+++ DATA FOR ANALYSIS +++

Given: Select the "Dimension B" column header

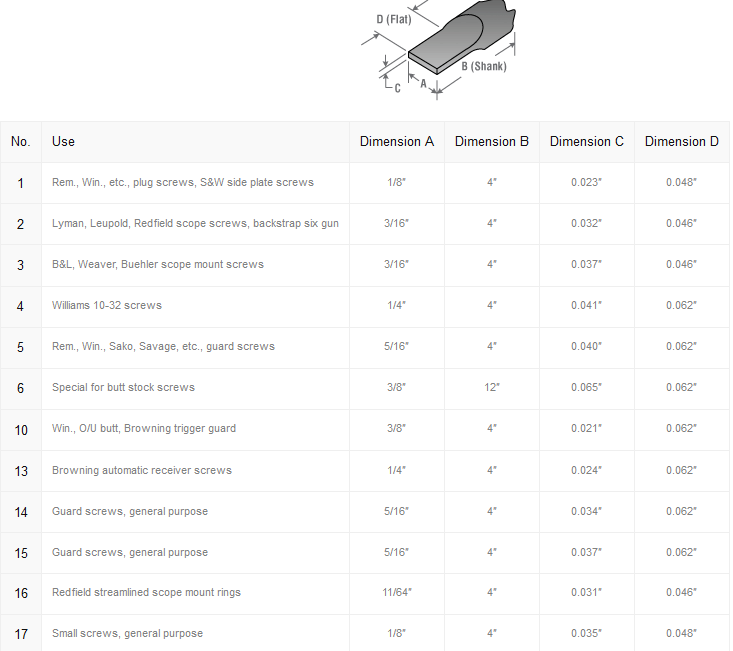Looking at the screenshot, I should [492, 142].
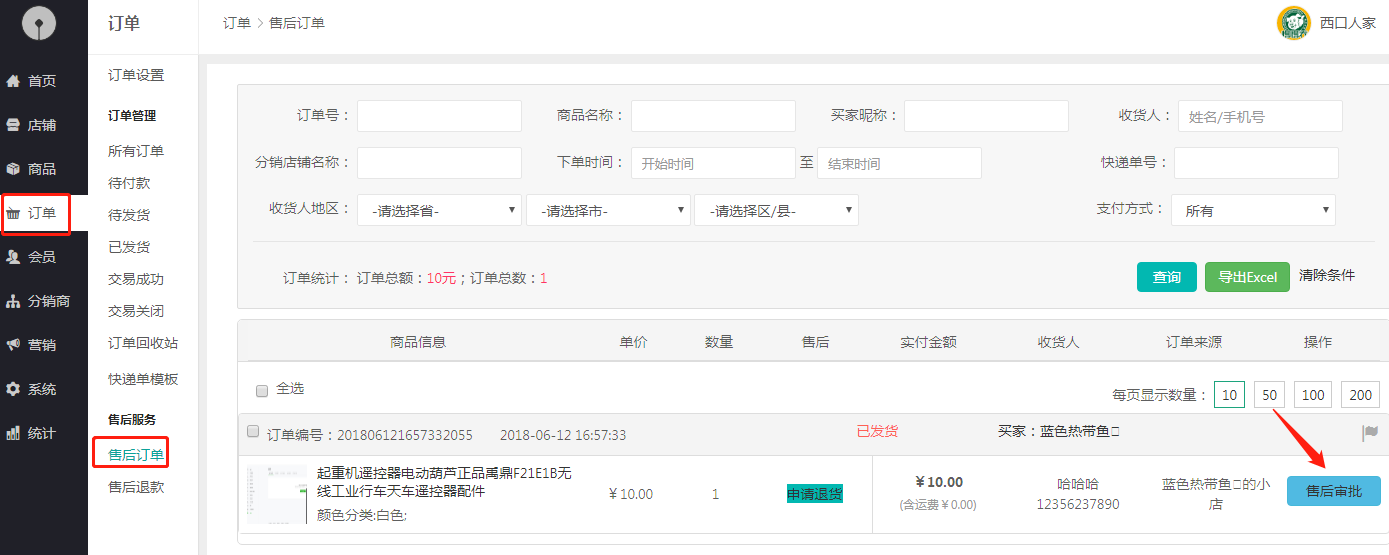Click the flag icon on the order row
The width and height of the screenshot is (1389, 555).
click(x=1369, y=433)

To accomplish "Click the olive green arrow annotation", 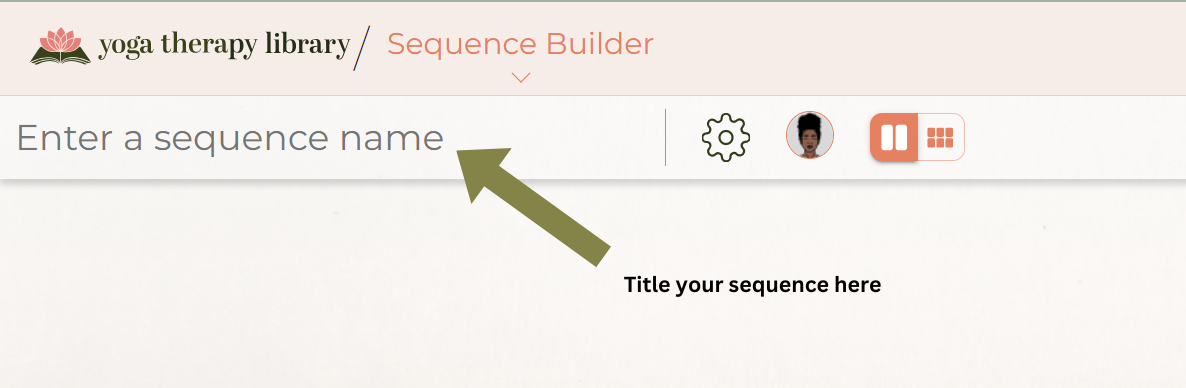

+++

▶ **WHAT YOU ARE ASKED TO DO**:
For this exercise, copy the entries above exactly and skip any picture.

▶ **SOLUTION TO THIS TASK**:
Given: Select the "Dimension B" column header

Looking at the screenshot, I should [492, 142].
Click the flag icon on the order row
The width and height of the screenshot is (1389, 555).
click(x=1369, y=433)

To accomplish "Click the olive green arrow annotation", 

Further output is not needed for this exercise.